→ **Provided text**:
= Beginning of Section =

There were fish in Kia Churchwell’s house. Minnows from the Cumberland River were swimming through her living
room, carried along by the rising water that spilled from the river banks into
her Shelby Park-area house.
Churchwell, a patient care technician in the Vanderbilt-Ingram Cancer Center,
left her home on Sunday night, May 2, around 11 p.m. when the water began to
rise in her yard. She, her husband and their four daughters, ages 9 months to
14 years, headed for a hotel figuring they’d return on Monday to a soggy yard. Their pit bull, Cane, stayed behind in the
fenced back yard, and they assumed, at worst, his feet would get wet.
“I got a call on Monday morning from a neighbor. She said, ‘We have a canoe so you can rescue your dog.’
“We rushed out there. He was stuck
on the porch.
“My husband rode the canoe to rescue the dog. I jumped in the water and tried to
save as much stuff as I could. It got two and a half feet deep in the house.”
They took the dog and what few belongings they could carry and left again, this
time knowing their home would never be the same.
Returning to their house after the water receded was difficult. The Churchwells
lost everything except a sofa they were able to salvage.
“The first day I got there it was really hard. I just kind of lost it,” she said. “I sucked it up and knew there were things that had to be done. I brought my
co-worker over to see it, and I kept thinking it wasn’t that bad. I guess I was in denial. She was like, ‘This is bad. You need to face it.’ As I looked around I said, ‘OK, it’s bad.’”
At first the Churchwells stayed at the Ramada Inn in Donelson. Then they moved
in with a sister-in-law. Her daughters stayed at an aunt’s house so they could get to school more easily.
With the help of volunteers, her house was gutted, preparing for restoration.
Meanwhile, her “good car” broke down, so she was catching a ride to work each day. Still, co-workers
describe her as a glass-half-full kind of person.
“Something’s going to have to give,” Churchwell sighed, and then added, “It’s going to work out.”

= End of Section =

→ **Work order A**:
Reproduce the passage of the Churchwell flood story starting at "Returning to their" and ending at "school more easily.".
→ **Work order B**:
According to the Churchwell flood story, why did the daughters stay at an aunt's house instead of with their parents?
→ **Work order C**:
How deep did the water get inside the house in the Churchwell flood story?

→ **Records**:
= Beginning of Section =

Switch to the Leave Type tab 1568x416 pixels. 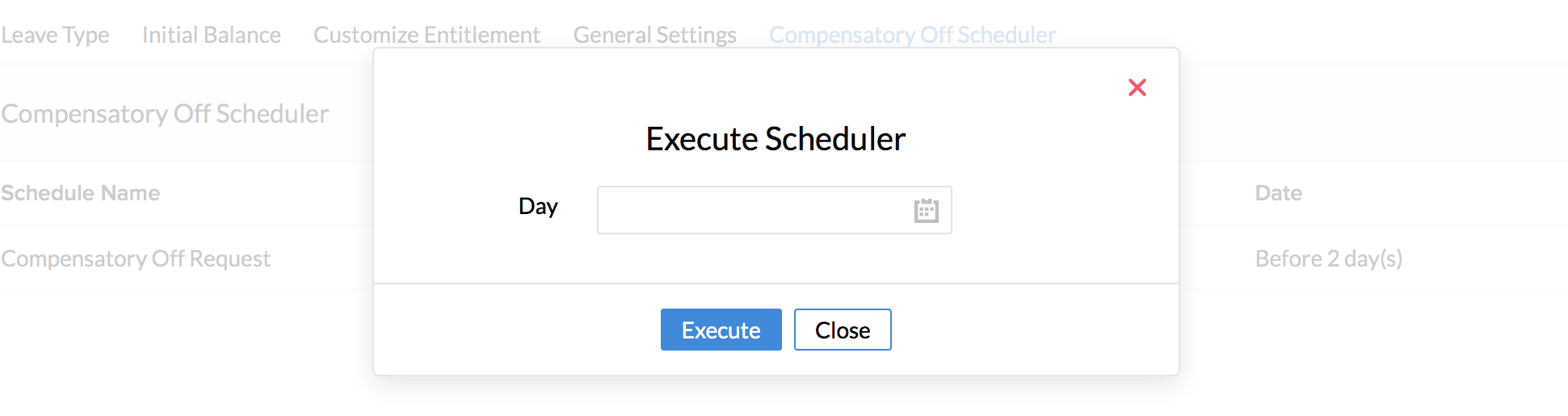point(55,35)
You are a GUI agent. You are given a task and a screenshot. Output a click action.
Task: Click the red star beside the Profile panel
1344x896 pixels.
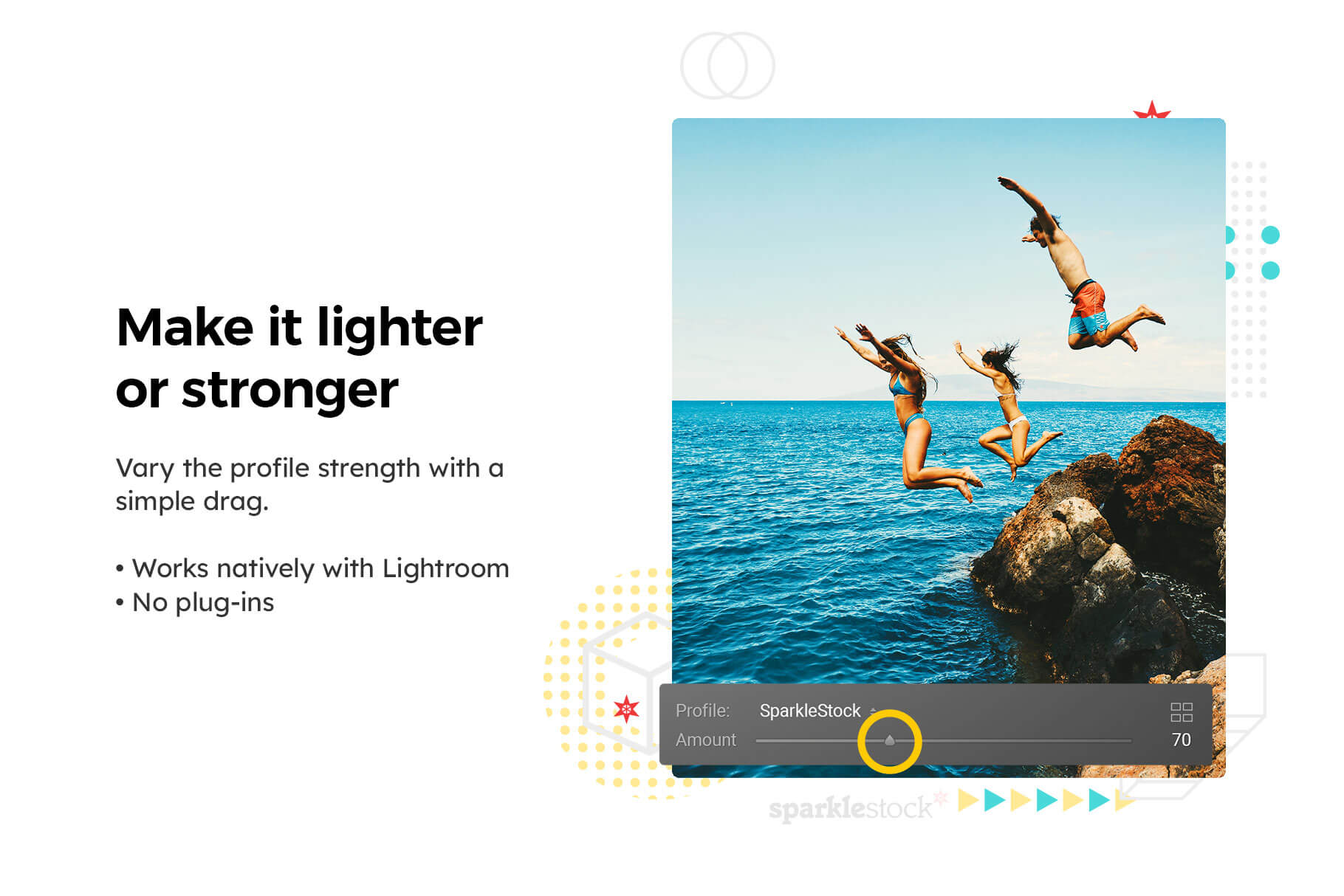pos(626,709)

= End of Section =

→ **Response box A**:
Returning to their house after the water receded was difficult. The Churchwells
lost everything except a sofa they were able to salvage.
“The first day I got there it was really hard. I just kind of lost it,” she said. “I sucked it up and knew there were things that had to be done. I brought my
co-worker over to see it, and I kept thinking it wasn’t that bad. I guess I was in denial. She was like, ‘This is bad. You need to face it.’ As I looked around I said, ‘OK, it’s bad.’”
At first the Churchwells stayed at the Ramada Inn in Donelson. Then they moved
in with a sister-in-law. Her daughters stayed at an aunt’s house so they could get to school more easily.

→ **Response box B**:
The daughters stayed at an aunt's house so they could get to school more easily. Their parents had first stayed at the Ramada Inn in Donelson and then moved in with a sister-in-law.

→ **Response box C**:
Two and a half feet.